BRIEF: A faithful transcription of all the data, images excluded, is the required answer.

+ + + + + + +

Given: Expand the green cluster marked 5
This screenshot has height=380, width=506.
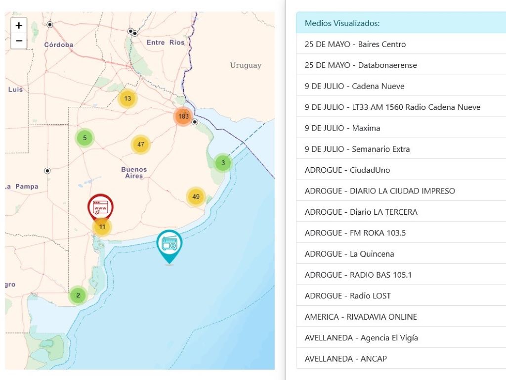Looking at the screenshot, I should pyautogui.click(x=84, y=138).
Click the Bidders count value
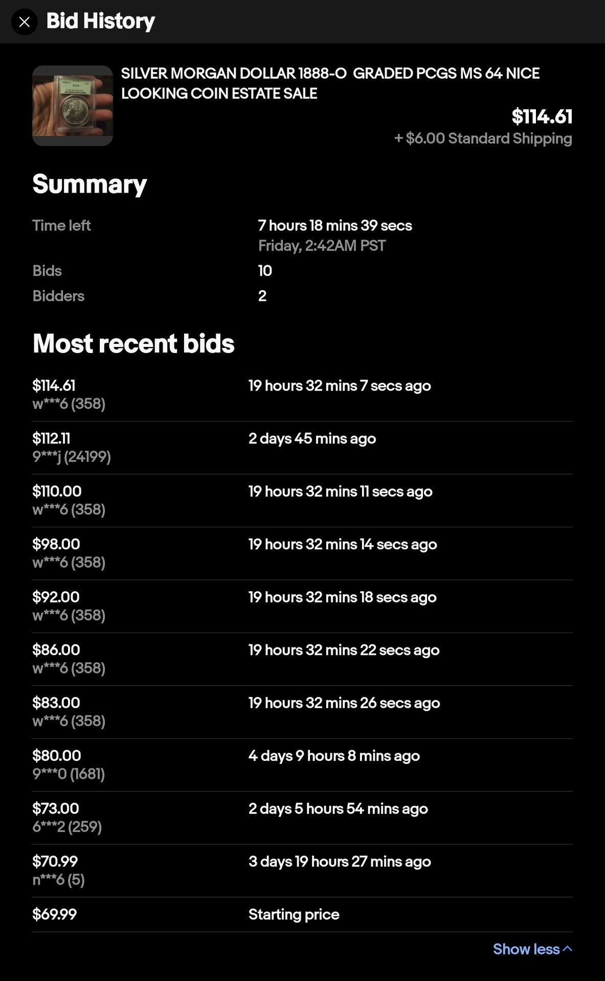This screenshot has height=981, width=605. pos(262,296)

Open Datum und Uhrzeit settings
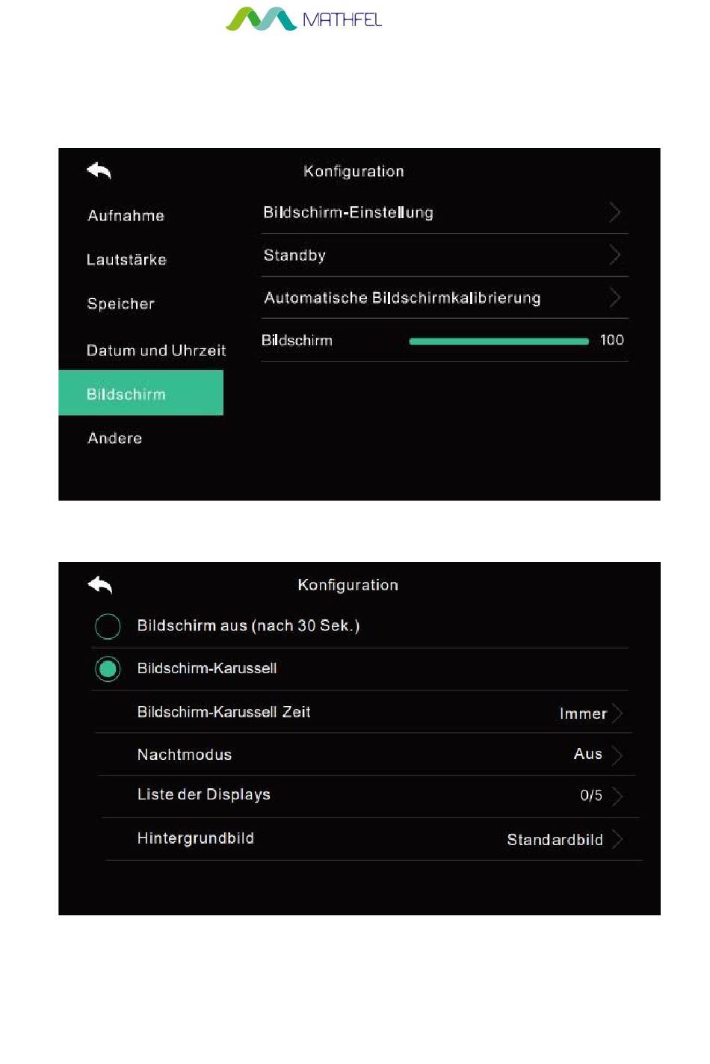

+ + + + + + +

YOUR SOLUTION:
Given: Expand the green cluster marked 5
This screenshot has height=380, width=506.
Looking at the screenshot, I should pyautogui.click(x=84, y=138).
Click the Bidders count value
This screenshot has height=981, width=605. pos(262,296)

Open Datum und Uhrzeit settings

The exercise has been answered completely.